People v. Savage
This text of 236 A.D. 745 (People v. Savage) is published on Counsel Stack Legal Research, covering Appellate Division of the Supreme Court of the State of New York primary law. Counsel Stack provides free access to over 12 million legal documents including statutes, case law, regulations, and constitutions.
Opinion
Final orders of the County Court of Nassau county (Actions Nos. 1,2 and 3) awarding tenants, respondents, possession, reversed upon the law and the facts, and final orders in all three actions or proceedings directed in favor of the landlord, appellant, with costs.

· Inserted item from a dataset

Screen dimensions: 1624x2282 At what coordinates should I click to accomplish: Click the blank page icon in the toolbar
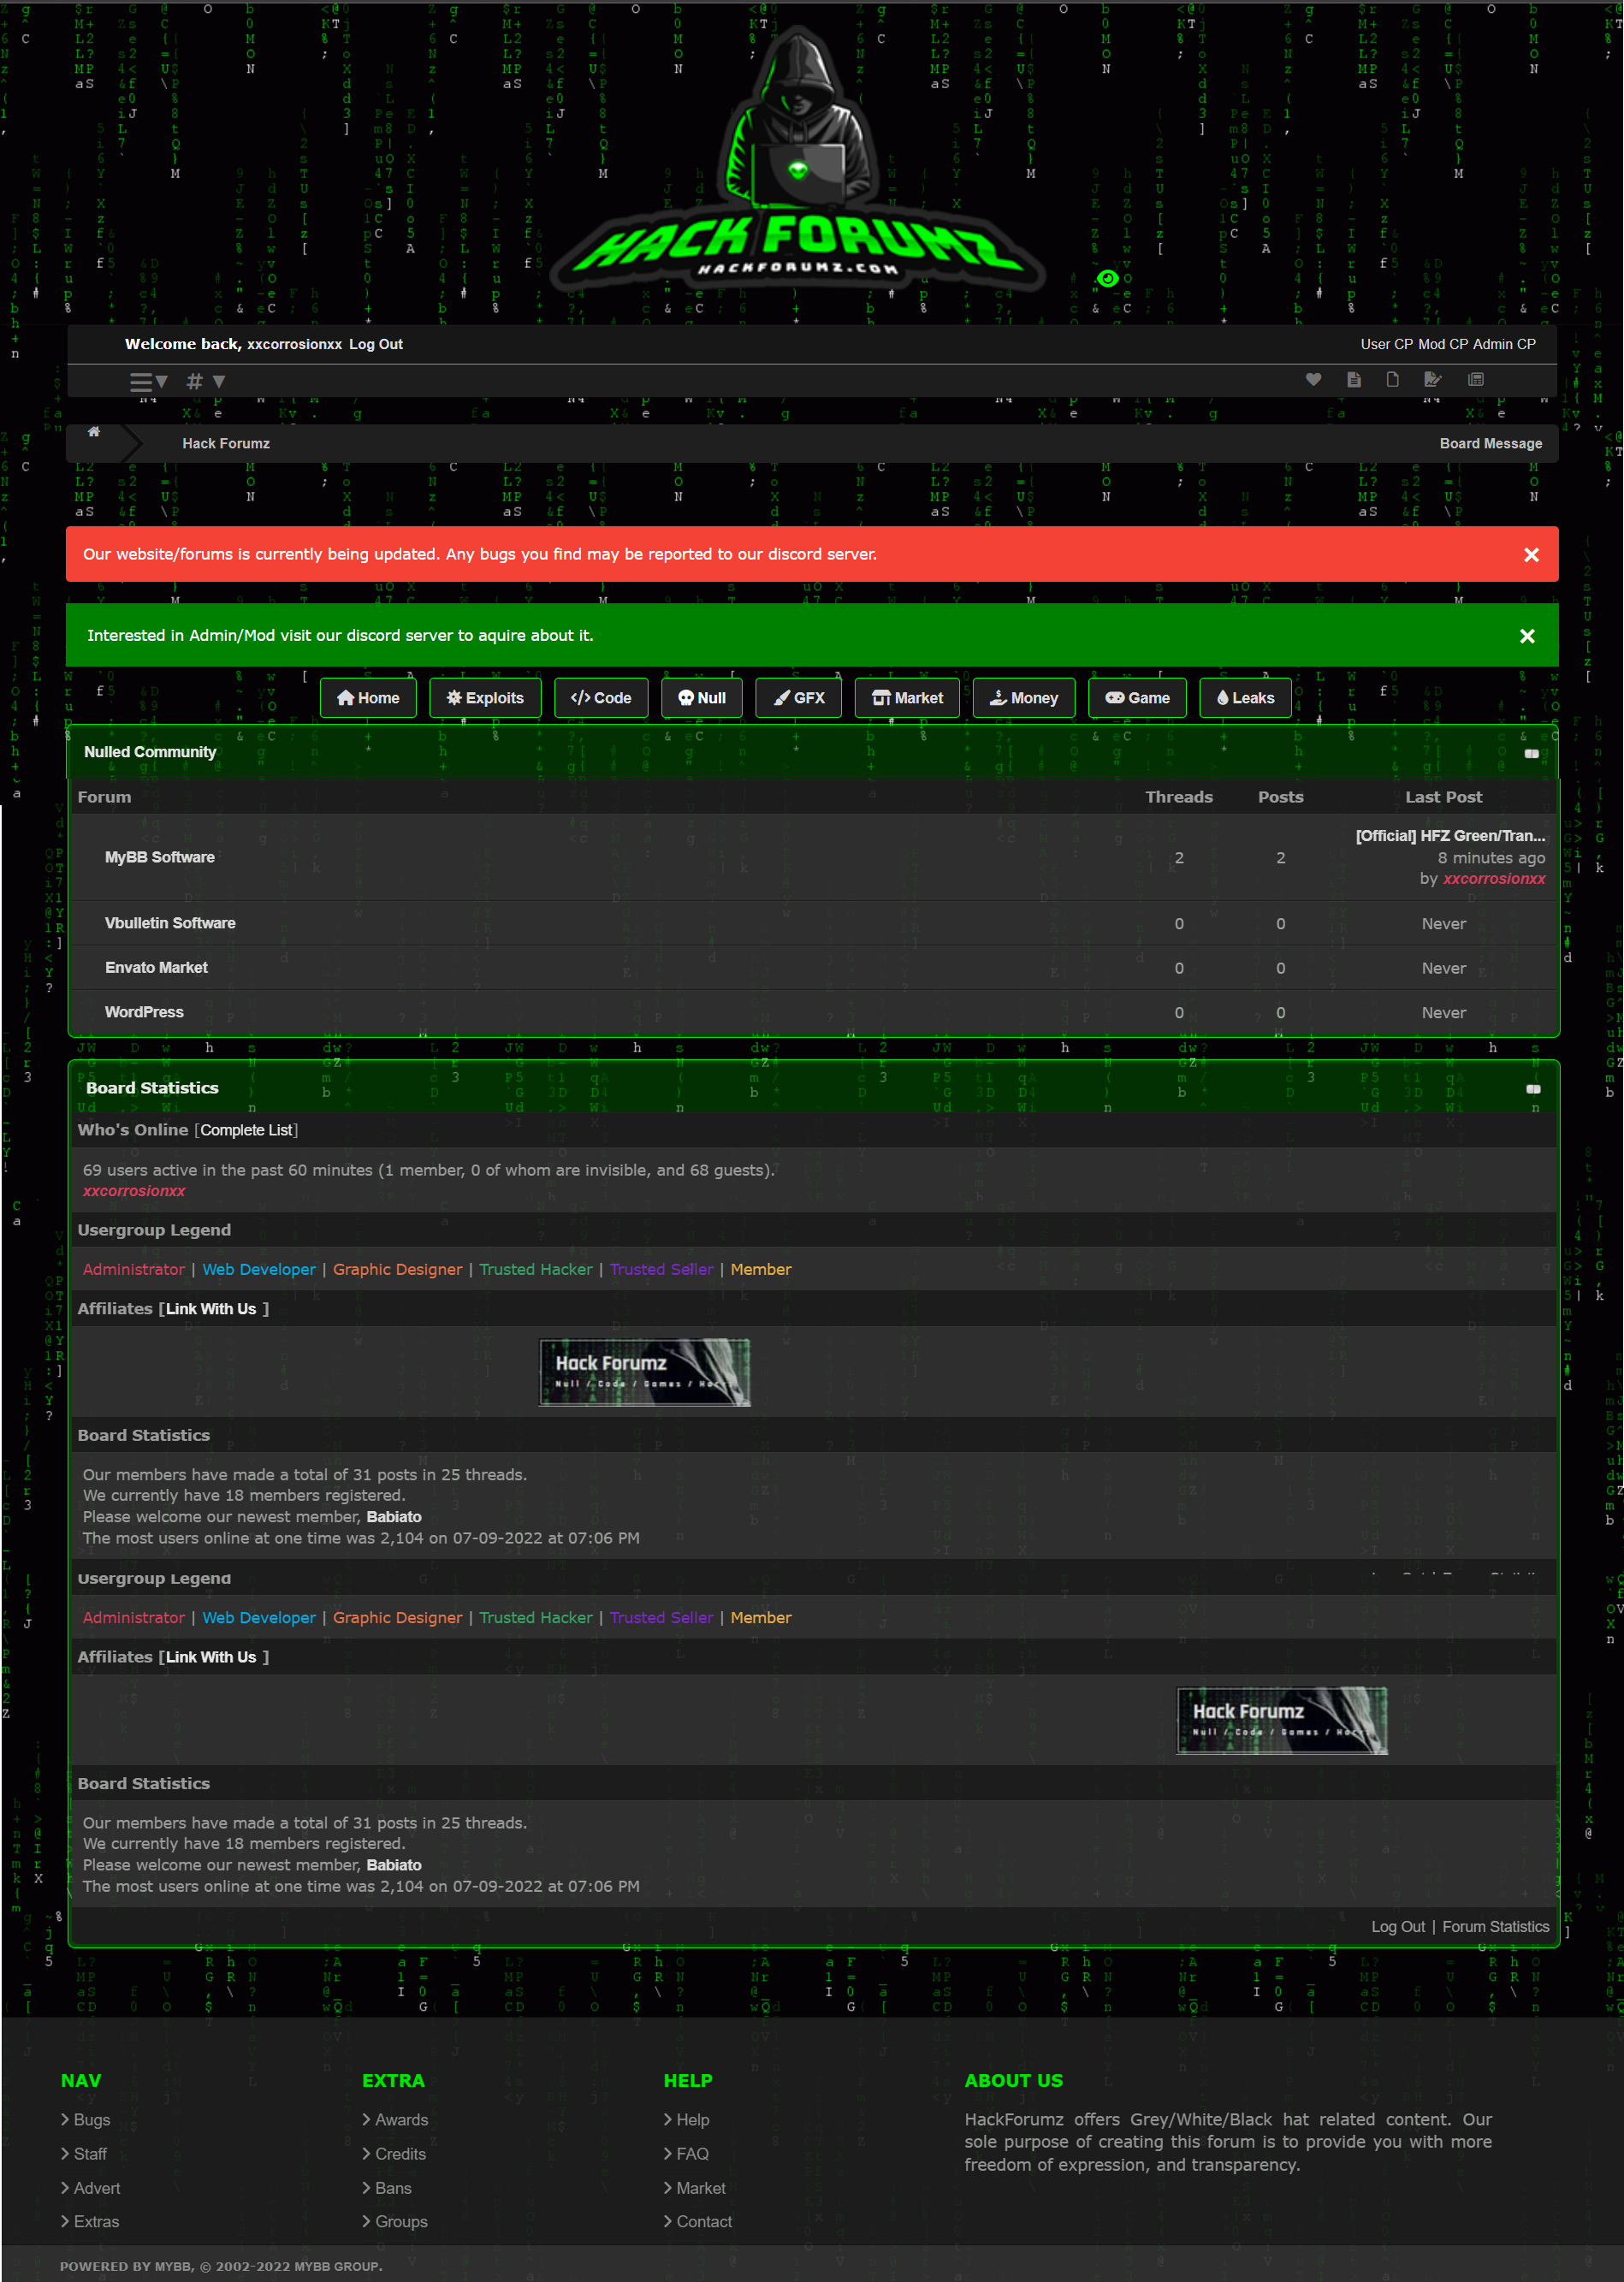tap(1392, 379)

The conventional relation of landlord and tenant existed between the State, by the Long Island State Park [746]*746Commission, and the respondents, and the precise boundaries of the locus in quo are immaterial under the well-settled doctrine of estoppel of a tenant to dispute his landlord’s title. (Tilyou v. Reynolds, 108 N. Y. 558, 563; Farnsworth v. Boro Oil & Gas Co., 216 id. 40, 46.) The deed from the Seamans to the respondents dated June 19, 1926, is ineffectual as a defense. The claim under the deed is in hostility to the landlord’s title and the tenants are estopped from setting it up while continuing in possession. (Sharpe v. Kelley, 5 Den. 431; O’Donnell v. McIntyre, 37 Hun, 623, 626; affd., 118 N. Y. 156.) The conventional relation of landlord and tenant passed to the State, and the estoppel against a tenant’s denial of his landlord’s title is available to the lessor’s successor and may be invoked by it in summary proceedings. (Drake v. Cunningham, 127 App. Div. 79, 81.) It was not necessary for the plaintiff to join as parties defendant the respondents’ assignors. (Stewart v. Long Island R. R. Co., 102 N. Y. 601, 608; Woodhull v. Rosenthal, 61 id. 382, 391; Ward v. Burgher, 90 Hun, 540, 541.) We are furthermore of opinion that the proceedings were properly brought against the tenants, respondents. It rested with the State, in the circumstances of the cases, to determine this status. Nor can the respondents in these proceedings attack the validity of the deed given by the town of Oyster Bay to the State. Lazansky, P. J., Kapper, Hagarty and Davis, JJ., concur; Scudder, J., not voting.